Disfrutar, seguro, porque ganar es bastante complicado. Quiero acercarme lo máximo posible, eso sí. Me conformaría con quedar entre las veinte primeras, porque las que están por delante tienen muchísimo nivel.

¿Quiénes son sus mayores rivales?

Hay varias, pero algunas han participado en pruebas en las que he estado yo y, realmente, no estoy tan lejos. Yo haré el mejor papel posible, pero decir que voy a pelear por una medalla no es realista, porque todo el mundo quiere una.

¿Y después de los Juegos?

Seguir mejorando en la Copa de Europa y empezar a competir en la Copa del Mundo.

"Esta es la prueba más técnica en la que he participado, de un palo a otros puede haber 10 metros y mis esquís tienen un radio de 12. Tienes que girar prácticamente antes de que te permitan los esquís"

Álvaro Romero y Lucas Eguibar también estarán en los Juegos. ¿Qué le parece que tres donostiarras compitan al máximo nivel en deportes de invierno?
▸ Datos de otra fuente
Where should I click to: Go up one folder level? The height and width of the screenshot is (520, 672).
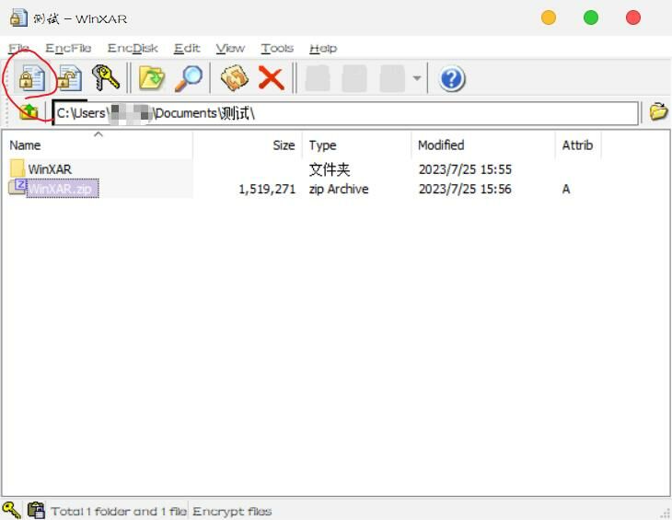tap(29, 112)
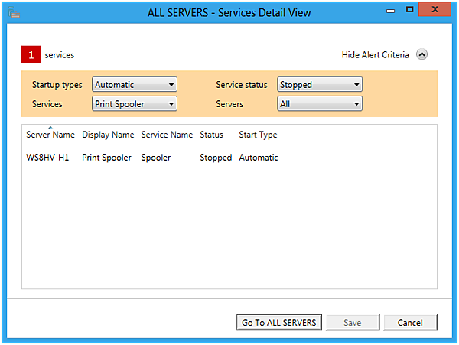The image size is (459, 345).
Task: Expand the Services Print Spooler dropdown
Action: 135,103
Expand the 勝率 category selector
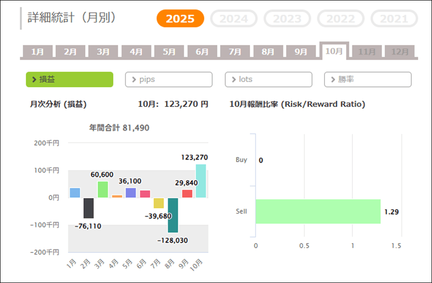Image resolution: width=432 pixels, height=283 pixels. (368, 80)
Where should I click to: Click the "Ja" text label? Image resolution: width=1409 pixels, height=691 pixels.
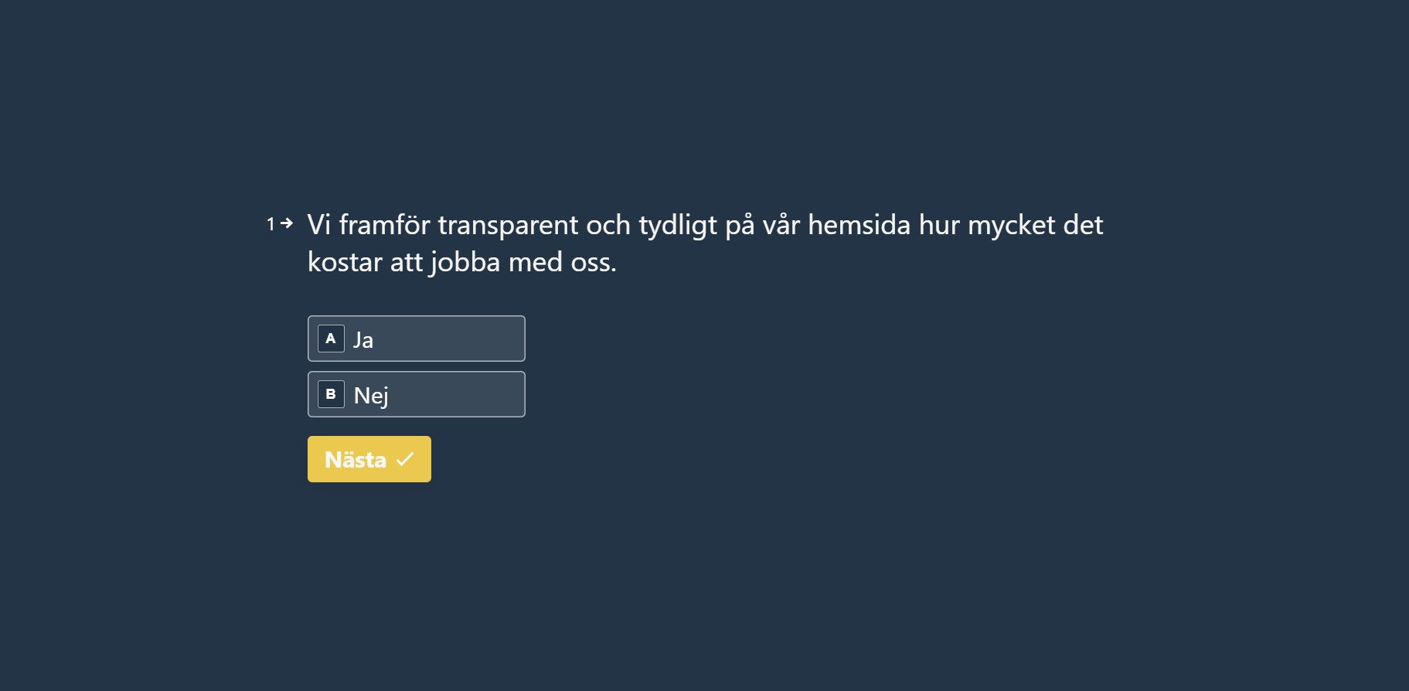coord(363,340)
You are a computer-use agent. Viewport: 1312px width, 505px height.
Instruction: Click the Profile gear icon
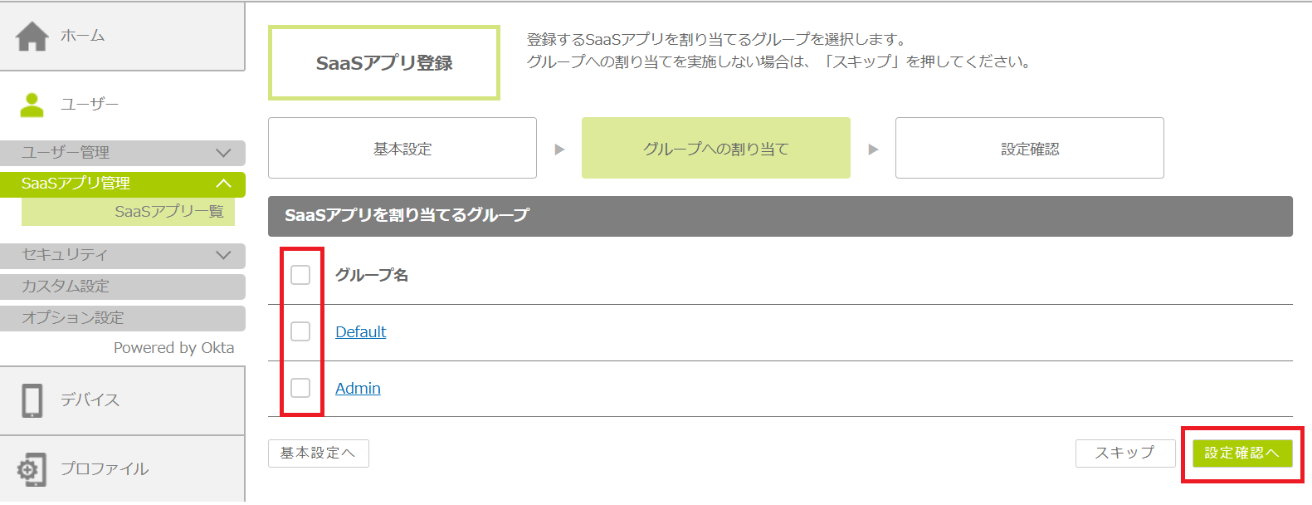32,469
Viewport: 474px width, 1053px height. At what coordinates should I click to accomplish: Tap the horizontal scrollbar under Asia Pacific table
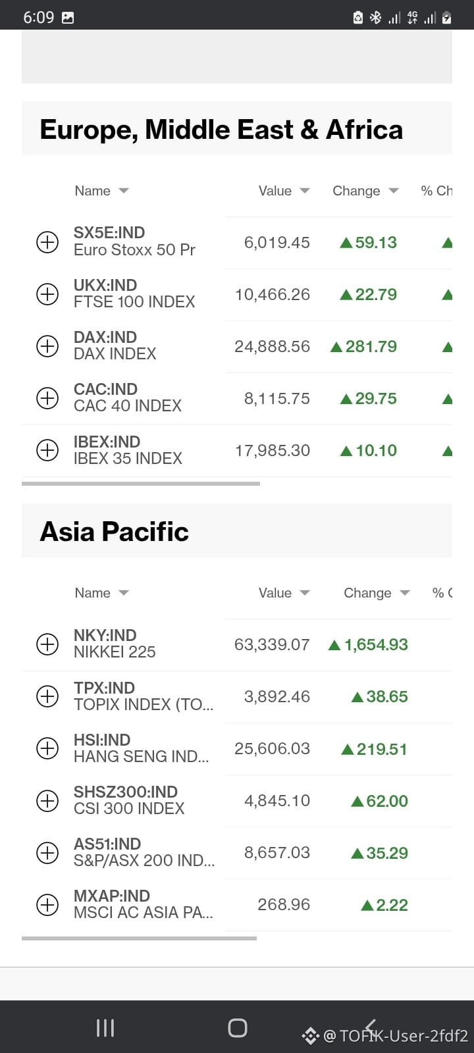click(x=139, y=938)
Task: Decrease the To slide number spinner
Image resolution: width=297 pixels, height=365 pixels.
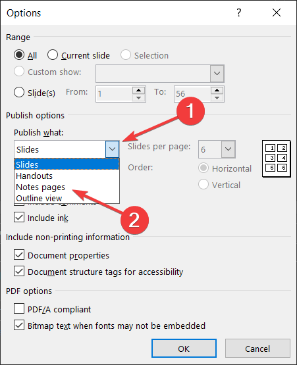Action: click(217, 98)
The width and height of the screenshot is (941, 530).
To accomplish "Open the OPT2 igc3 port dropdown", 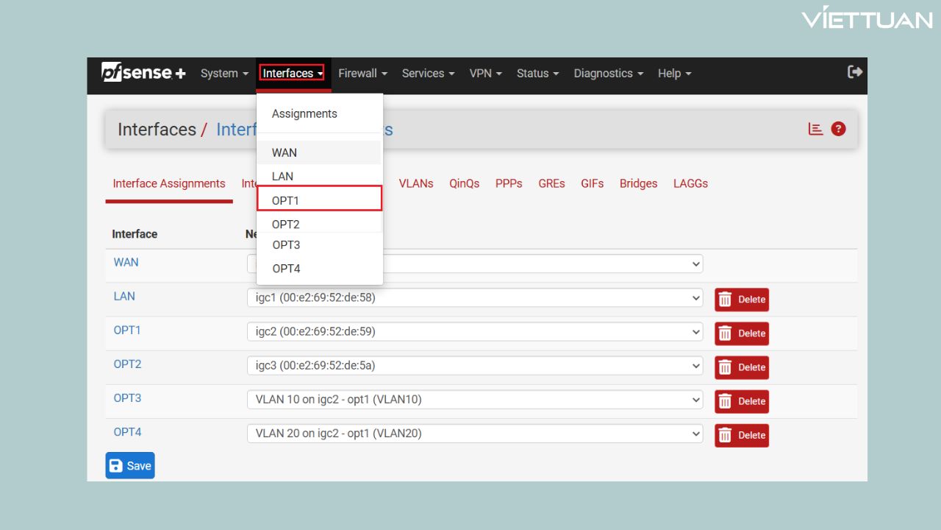I will [474, 366].
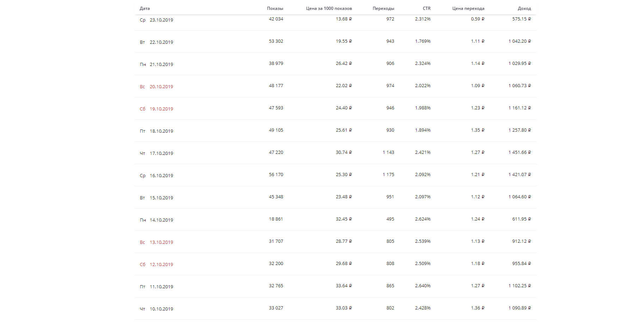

Me sorprende y me hace un poco de gracia incluso. Cuando viajo y alguna austriaca, por ejemplo, me pregunta de dónde soy, le digo: de la playa, y se echa a reír. Es una pasada, y supongo que histórico.

¿Hablan entre los tres?

A Álvaro lo conozco más pero, aunque hablemos, no nos vemos mucho porque cada uno tiene su equipo y entrena en diferentes lugares.